横浜ムンバイ友好委員会は9月2日、山下公園内のインド水塔前で、関東大震災被災者・インド人被災者追悼式を行った。
インド水塔は、インドと横浜との歴史的なつながりを示すモニュメント。横浜とインドの交易は開港後の19世紀から始まり、移住してきたインド商人は山下町に商館を構え、絹織物の輸出などを行っていた。1923年9月1日に発生した関東大震災で、横浜の市街地は壊滅的な被害を受け、横浜在住のインド人も多数が被災し犠牲者も出た。
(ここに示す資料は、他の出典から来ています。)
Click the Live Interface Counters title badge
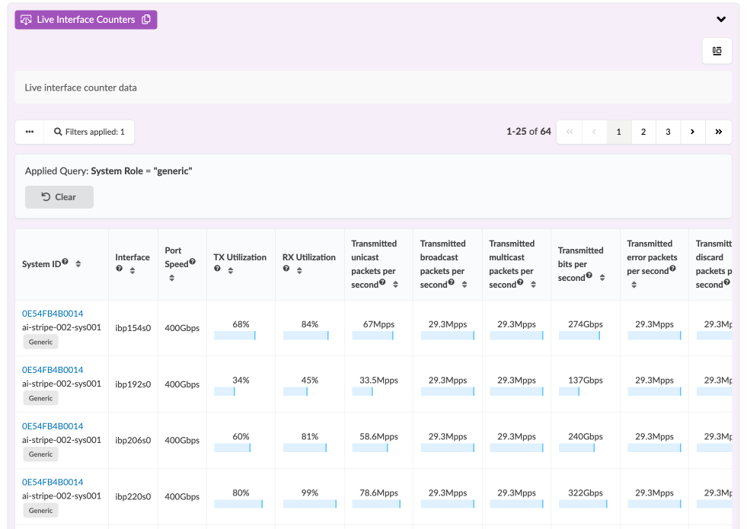Viewport: 747px width, 529px height. coord(78,20)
毎年9月1日には、横浜ムンバイ友好委員会と横浜インドセンターが中心となり、インド水塔で慰霊祭を開催している。関東大震災から100年目にあたる今年は、シビ・ジョージ駐日インド共和国大使などのインド関係者のほか、日印交流に取り組む団体のメンバーらが集まった。
横浜ムンバイ友好委員会の花上喜代志委員長は、「横浜とインドとムンバイが姉妹都市提携から今年で58年目。インド水塔は震災時のインド人への支援に対する横浜市民へのお礼でインドの方々が作ってくれた。今後も交流を深めていきたい」と話をした。
インド水塔は1930年に震災のがれきを使い埋め立てられた場所に開園した山下公園に、1939年12月に横浜のインド人コミュニティが資金を調達して、山下公園の水飲み場として設置し、横浜市に寄贈された。
完成から84年経つ今年6月には、横浜市による大規模改修工事が完了。以前は緑青色だった屋根が銅本来の色に戻り、天井と内壁は石膏彫刻下地材から全面改修したほか、周囲の植栽をインドのナショナルカラーを模した植え込みになった。